A man was blissfully driving along the
highway when he saw the Easter Bunny hopping across the middle of the road. He
swerved to avoid hitting the bunny, but unfortunately the rabbit jumped in
front of his car and was hit. The basket of eggs went flying all over the
place. Chocolate, too. The driver, being a sensitive man - as well as an animal
lover, pulled over to the side of the road and got out to see what had become
of the bunny carrying the basket. Much to his dismay, the colourful bunny was
dead. The driver felt guilty and began to cry. A woman driving down the same
highway saw the man crying on the side of the road and pulled over. She stepped
out of her car and asked the man what was wrong. "I feel terrible,"

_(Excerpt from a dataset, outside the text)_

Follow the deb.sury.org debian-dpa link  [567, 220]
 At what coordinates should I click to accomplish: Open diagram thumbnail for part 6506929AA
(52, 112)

he explained. "I accidentally hit the Easter Bunny and killed him. There
may not be an Easter because of me. What should I do?" The woman told the
man not to worry. She knew exactly what to do. She went to her car booth and
pulled out a spray can. She walked over to the limp, dead bunny and sprayed the
entire contents of the can onto the little furry animal. Miraculously the
Easter Bunny came back to life, jumped up, picked up the spilled eggs and
chocolate, waved its paw at the two humans and hopped on down the road. Fifty
yards away the Easter Bunny stopped, turned around, waved, and hopped on down
the road another fifty yards, turned around, waved, hopped another fifty yards,
turned around, and waved again!!! The man was astonished. He said to the woman,
"What in heaven's name is in your spray can?" The woman turned the
can around so that the man could read the label. It said, "Hair Spray:
Restores life to dead hair. Adds permanent wave."
I
said laugh, not groan! This final story
sums up for me the ridiculous wonder of Easter. It faces the cross but then laughs at death. In 1977 Archbishop Janani
Luwum was murdered in Uganda on the orders of Idi Amin. Unlike Pilate, Amin refused to release his
body for burial and banned any funeral gathering. In the grounds of the cathedral, however, the grave had already
been dug, and thousands of people gathered there. Margaret Ford describes the unforgettable moment that followed:
Our eyes fell on the empty grave, a
gaping hole in the earth. The words of
the angel to the two women seeking Jesus’s body flashed into our minds. "Why do you seek the living among the
dead?" Namirembe Hill resounded
with the song that the saved ones have taken as their own:
Glory glory, hallelujah,
Glory glory to the Lamb!
Oh the cleansing blood has reached
me.
Glory glory to the Lamb.
At
the beginning of our service we said “Christ is risen, He is risen indeed” Hallelujah!” We are going to say it again, but this time with the echo of a
laugh And just to help you I am going to need to consult my preacher’s book on
laughter.
Get
into pulpit. Put on wig and nose.
Christ
is risen! He is risen indeed. Hallelujah!